Wednesday, June 8, 2022

Adjustable

If I were to leave Boston, one thing about the area I would miss is the number and diversity of libraries in the area.  I am a library person. Some people hang out in bars--and I do that occasionally.  But if I have a few hours, and nothing major on the agenda, I will pack up a briefcase or knapsack, and park myself in a library.  

The Minuteman library network in eastern Massachusetts is remarkable.  Boston, like most large cities, is surrounded by one suburb after another.  Each of these communities has its own library. The Minuteman Library Network consists of forty two libraries.  There are about ten of these in my orbit and each one has a distinctive feel.  Waltham, the closest to me,  attracts children who are mesmerized by the spacious kid's area. Weston, next closest, has a sitting room with puzzles that makes you feel like you're in a very rich person's den. Newton's has three floors of stacked shelves and nearly any dvd you seek to play.  I've been to more than a half dozen others in the network.

In addition, the Boston area is home to many university libraries.  There is a collective called the Boston Library Consortium and twenty two libraries are part of it.  If you work at, or are a student in, any one of the universities in the consortium, you can obtain a card and use any library in the consortium.  Harvard is, of course, too snooty to be a member.  However, Boston College, Brandeis, Northeastern, Boston University, Tufts, and Bentley University, are among the member institutions.

I live adjacent to Brandeis and have used their library several times. About two miles from where I live is Bentley University.  I had not gone to Bentley's library since the late 1980s, for no reason other than there were many other choices.  But sometime in mid May I went to it for the first time in decades. And it is there that, during my fourth visit earlier this week, that I saw something I had never seen in all my library jaunts. Very cool.

When I walked into Bentley's library that day in mid May, I was taken aback.  It had, of course, gone through renovations in the thirty plus years since my last visit.  What they'd done, however, was transformative: all modern furniture, big tables to settle in to spread out and write, walls of current periodicals, a museum exhibit, engaging resource center, and thematic displays of books here and there--Boston related; abolition related, whatever is current related.  They'd modernized the entire space.

On Monday the 6th, for about the fourth time since my first visit, I parked myself in what I have come to think of as my spot up on the third floor. I was researching something and read that the library had a book I wanted to review with an HD call number. I traveled to the second floor where the HD Reference section is, but the HD regular books were not in the vicinity. I asked the librarian and she told me that the regular HD books were on the first floor. "Just go down the stairs" she said, "and you will walk right into them."

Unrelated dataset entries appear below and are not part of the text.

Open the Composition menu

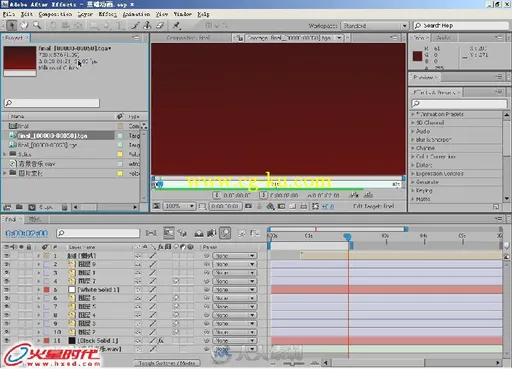pyautogui.click(x=55, y=14)
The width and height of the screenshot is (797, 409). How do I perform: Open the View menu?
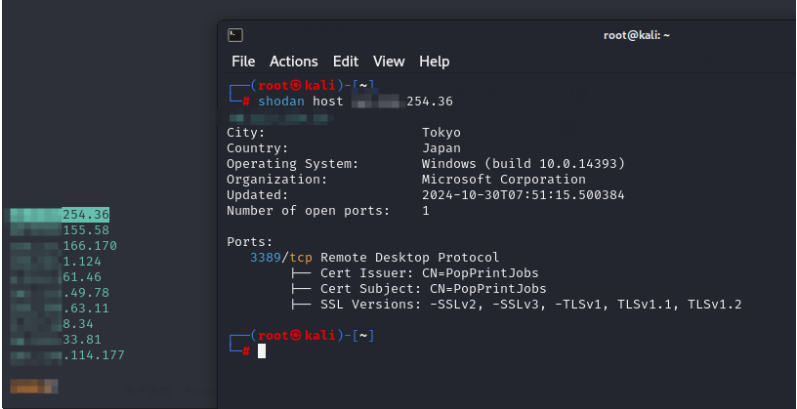(x=389, y=62)
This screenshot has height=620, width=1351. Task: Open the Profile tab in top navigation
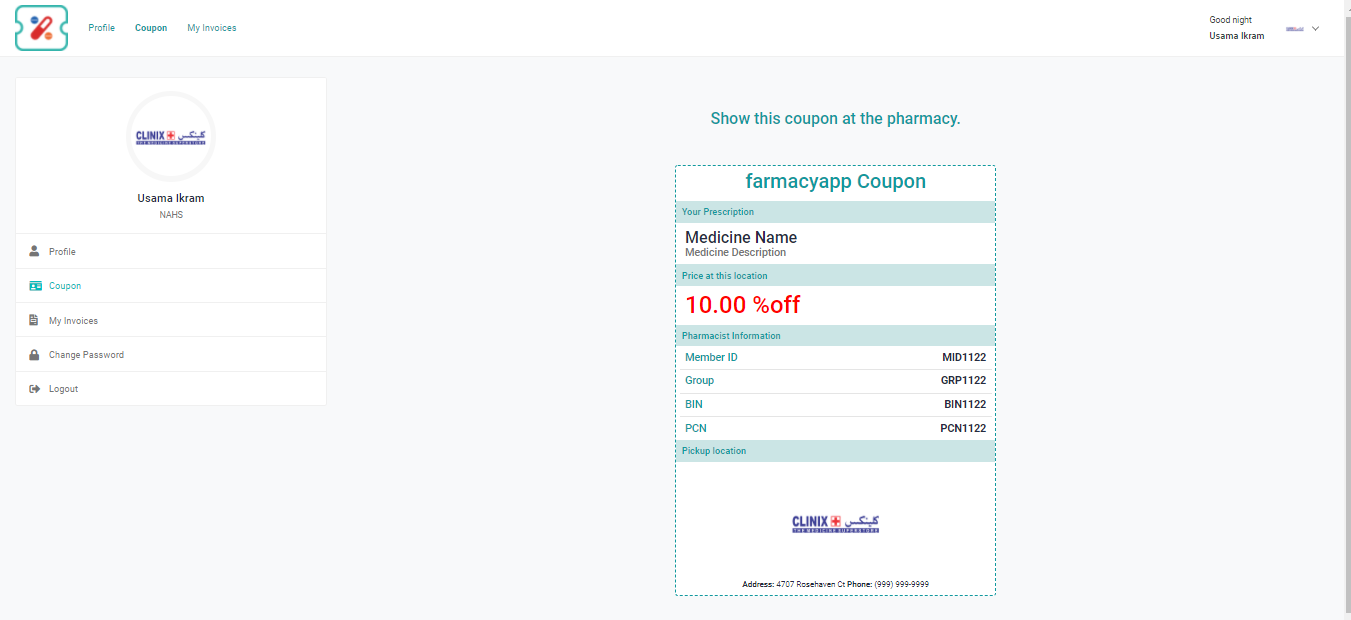tap(101, 28)
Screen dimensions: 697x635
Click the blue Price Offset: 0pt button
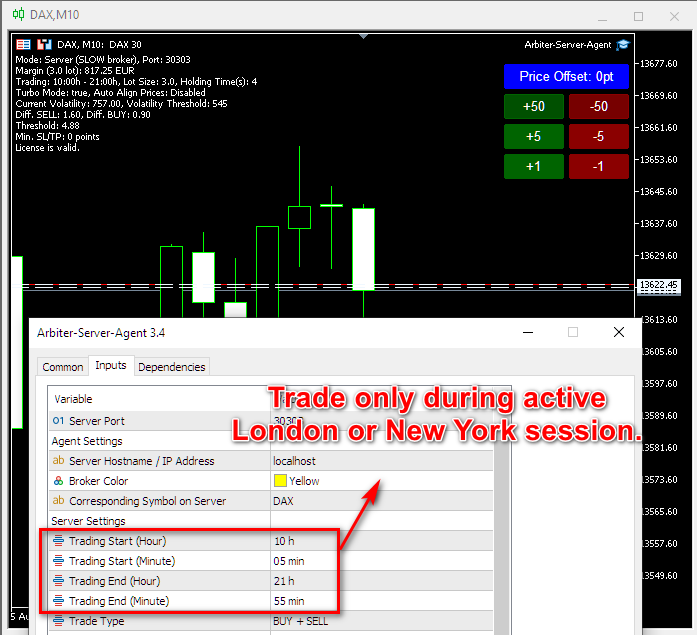[567, 76]
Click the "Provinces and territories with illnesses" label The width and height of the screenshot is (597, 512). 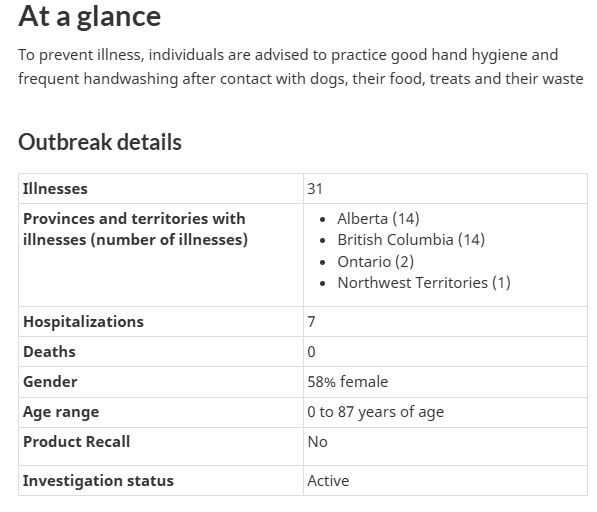(136, 229)
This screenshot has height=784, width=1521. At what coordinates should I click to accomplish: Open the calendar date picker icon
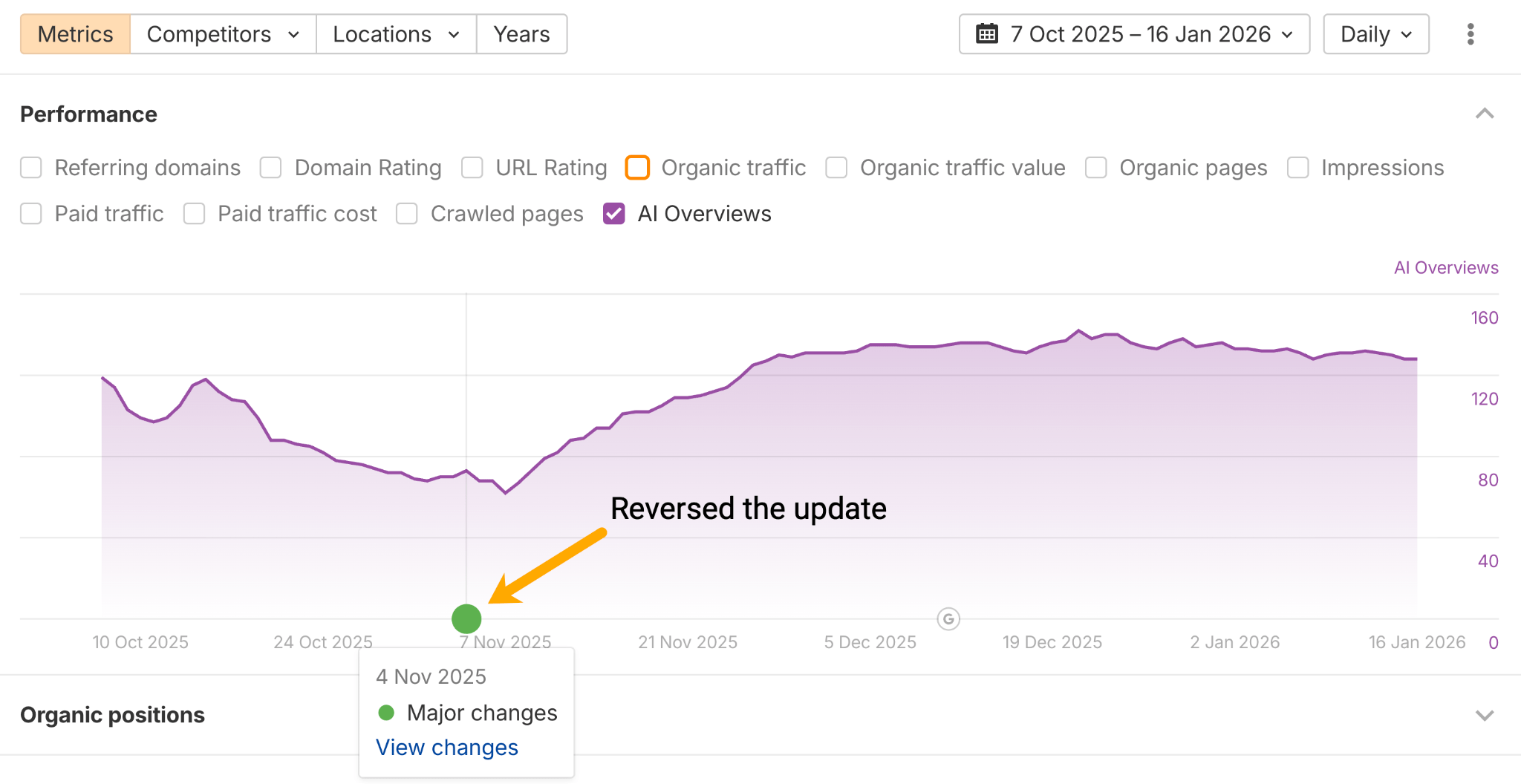tap(988, 33)
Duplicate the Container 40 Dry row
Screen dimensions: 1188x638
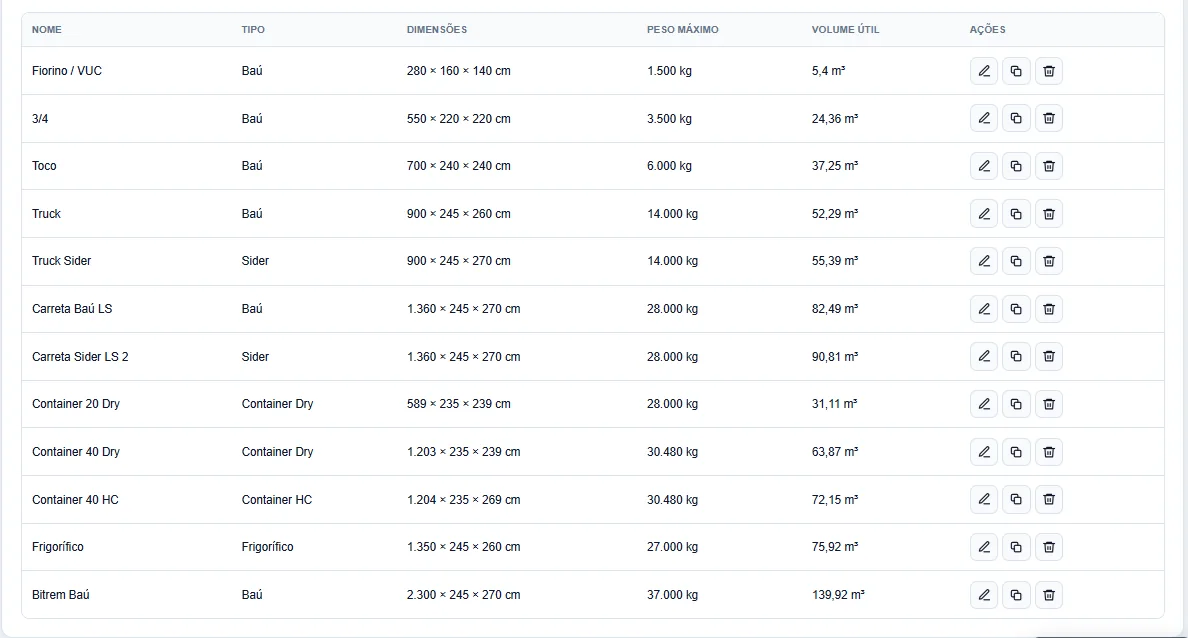click(1016, 452)
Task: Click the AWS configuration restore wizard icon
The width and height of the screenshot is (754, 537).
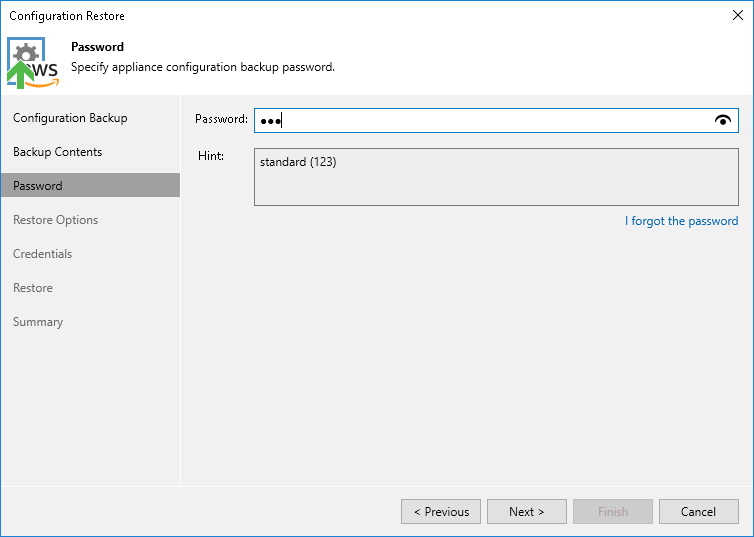Action: (33, 62)
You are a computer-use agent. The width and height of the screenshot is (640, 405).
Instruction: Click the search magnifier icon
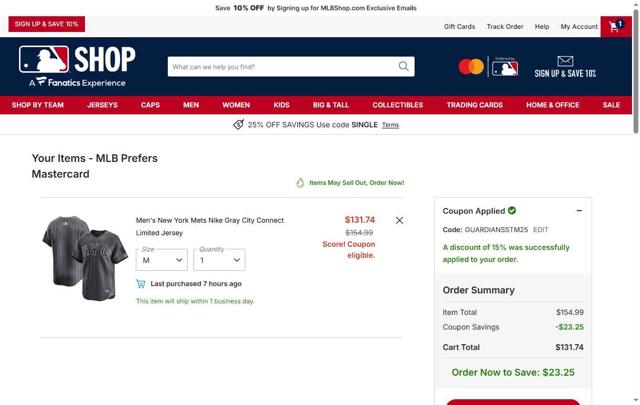404,67
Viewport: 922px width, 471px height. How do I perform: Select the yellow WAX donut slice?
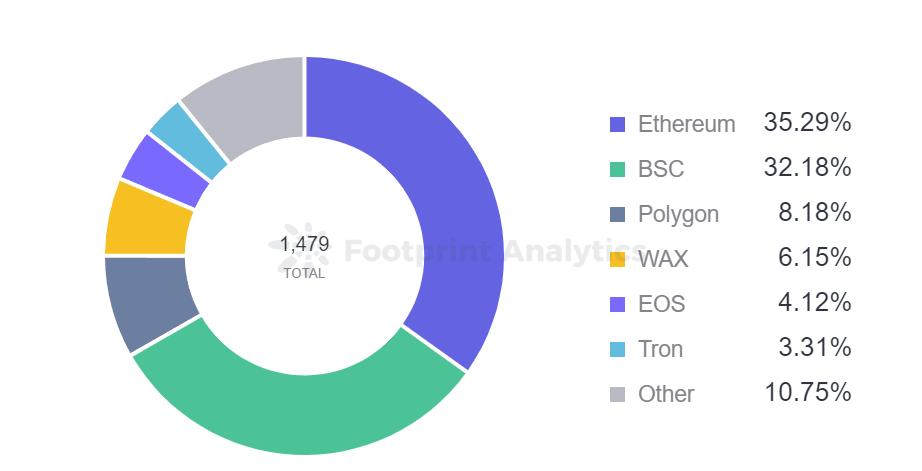(x=146, y=218)
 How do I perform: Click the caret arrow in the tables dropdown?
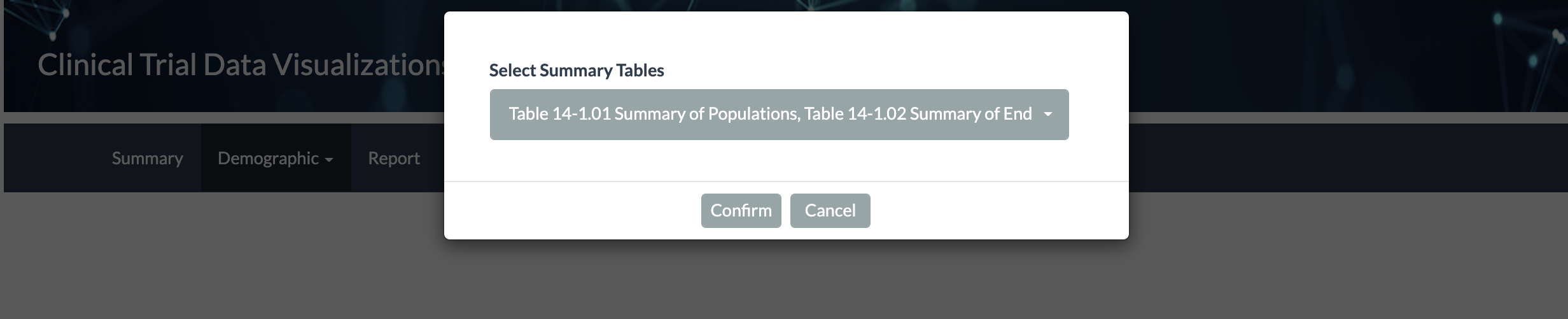point(1047,115)
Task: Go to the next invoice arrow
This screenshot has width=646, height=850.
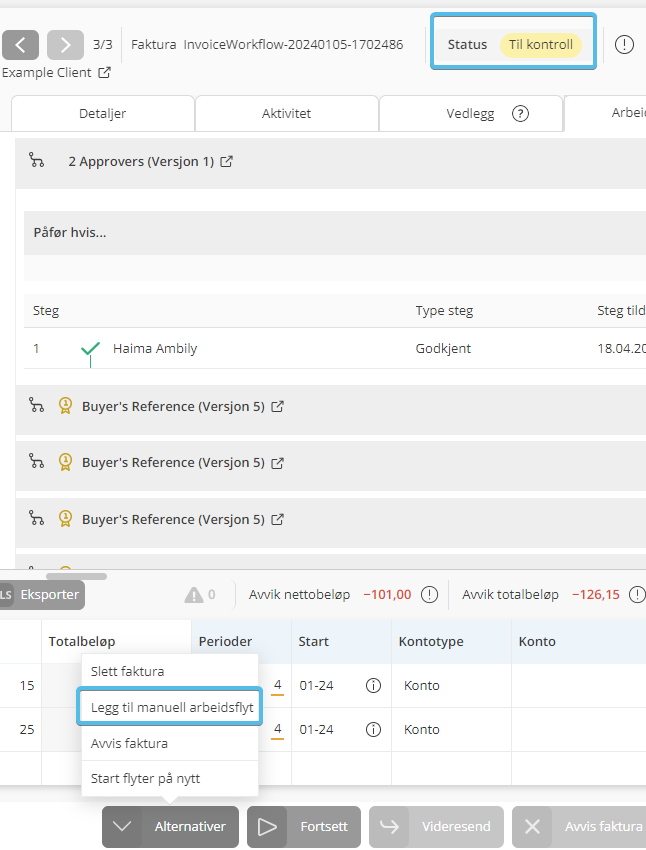Action: (x=65, y=44)
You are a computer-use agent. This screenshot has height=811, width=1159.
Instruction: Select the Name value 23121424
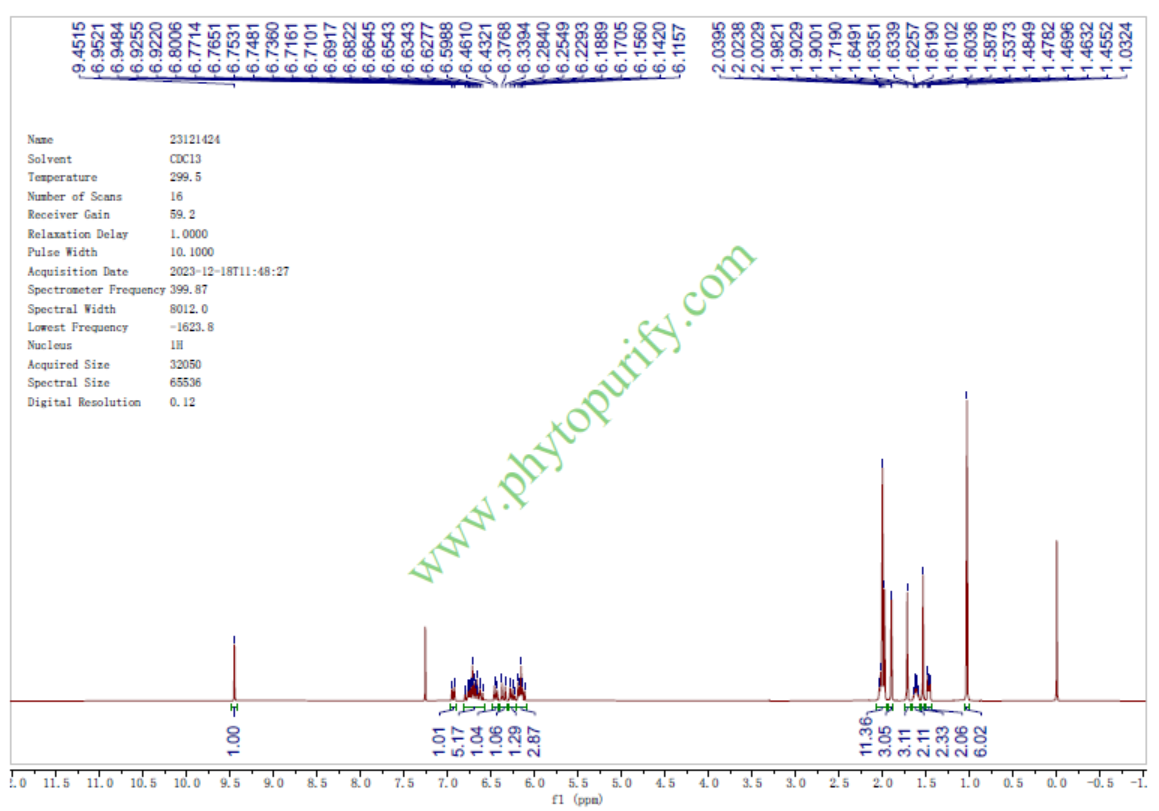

That I did. I walked down the stairs and saw in front of me rows of shelved books with letter pairs on the wall of each row indicating which row had which books.  The rows, however, were all jammed together, as if someone was cleaning and needed to push the rows together to get to what needed vacuuming.  

I saw where my book would be, but the slimmest person could not get through the opening between the rows to look for it.  A stick of gum, could barely get through the gap.  It seemed odd to me that the rows would be so pushed together. What good are the books if you can't get to them?  I was about to go back and ask the librarian how/when the books could be accessed, when I noticed something at the end of each row. There was a tiny computer screen with an arrow attached.  I pressed the screen at the end of one row, and the row opened so that patrons, regardless of girth, could get through and scan for their books.  Just to make sure, I pressed the button on other rows, and they opened right up as well.

This seemed so cool to me. What a clever way to conserve space. 

Later I thought of the adjustable rows metaphorically.  What if we could depress a button when encountering some closed relationship and the previously blocked relationship could open up.  Having a year long feud with your sibling and can't get through to her-?-press a button and miraculously there is a way to get in there and work through it. Haven't spoken to your spouse about an issue because it tends to trigger an avalanche of accusations, press a button and you can ease right in there to talk without setting the world on fire.  Your erstwhile best friend was, somehow, offended by something you once did and has tightened up such that any greeting is met with a terse response. Just press the button, get right in there and hug letting tears of joy flow to your knees.  We'd be well served to consider the possibility that blocked relationships can be reopened with maybe even a tiny touch that, somehow, opens up people who naturally would love to embrace.